Mary McLeod Bethune

Mary McLeod Bethune

Mary Jane McLeod Bethune was a renowned educator and African American leader of the 20th century. She was born on July 10, 1875 in South Carolina to parents who had been former slaves. She was one of 17 children in her family, and all of them, including Mary, worked at the cotton plantations along with their parents. Mary would often accompany her mother when she worked at white people’s houses nearby. Here she first became exposed to their toys and books and expressed a fascination with them. She decided that she wanted to learn how to read and write and began to attend a one room black school nearby called Trinity Mission School. She was the only one in her family to pursue an education and had to walk five miles to get to school.

She initially planned to become a missionary in Africa but was told that they did not need any black missionaries, so she decided to go into teaching instead. In 1898, she married a teacher who worked with her named Albertus Bethune. The couple moved to Savannah, Georgia and had a son named Albert, where Mary started doing social work and then moved to Florida to run a mission school. She and Albertus separated, and she then went on to found the Daytona Normal and Industrial Institute for Negro Girls in Daytona, Florida. When she started out, the school just had 5 students but it went on to enroll more than 250 students over time. This school was later merged with the Cookman Institute for Men and became known as the Bethune-Cookman College. At the time, this was one of the few places that offered a place for African Americans to pursue a college education.

Over the course of her career, Mary McLeod Bethune became involved in government service. She was invited by President Calvin Coolidge to participate in a conference on child welfare and by President Herbert Hoover to serve on the Commission on Home Building and Home Ownership, as well as the committee on child health. In 1935, she was appointed as a special advisor to President Roosevelt for minority affairs. She also started up her own organization by the name of National Council of Negro Women. This organization represented groups that worked on issues affecting African American women such as education, economic opportunities and racial segregation.
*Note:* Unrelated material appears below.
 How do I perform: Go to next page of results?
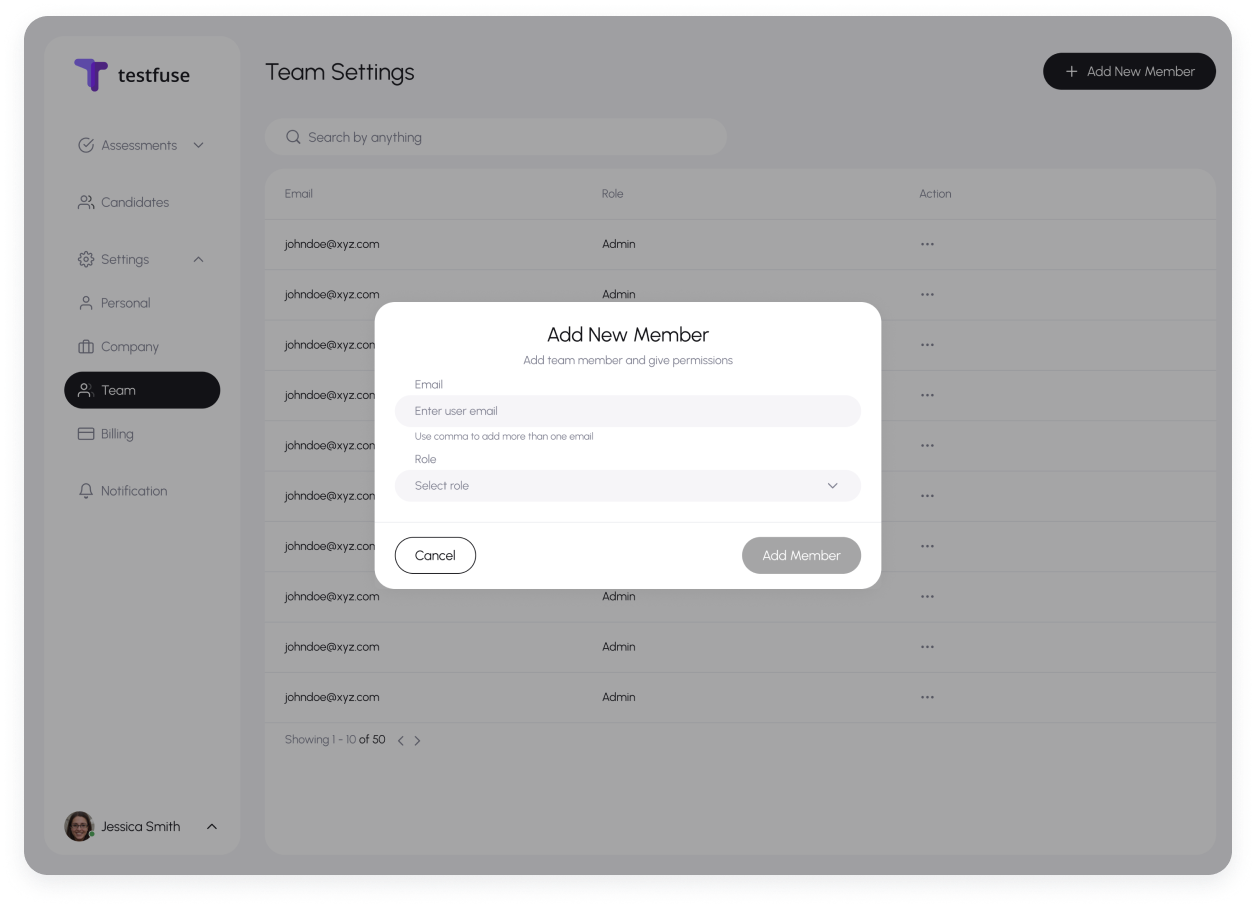coord(417,741)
In 1936, she was appointed the Director of the Division of Negro Affairs of the National Youth Administration, which was responsible to help young people search for job opportunities. She was close to President Roosevelt and the First Lady Eleanor Roosevelt as they worked closely on several projects.

Mary McLeod Bethune was respected as an educator, social activist and champion for African American women. She devoted her life to social causes and took up residence at the headquarters of the National Council of Negro Women in Washington, D.C. She was also a member of the NAACP (National Association for the Advancement of Colored People) and represented it at the founding conference of the United Nations in 1945. She also worked in collaboration with President Harry Truman who appointed her to a committee on national defense. Bethune retired in the 1950s and moved to Florida towards the end of her life. She died on May 18, 1955 at the age of 79. Her will, titled “My Last Will and Testament” is a commentary on her life and accomplishments. In 1973, she was inducted into the National Women’s Hall of Fame.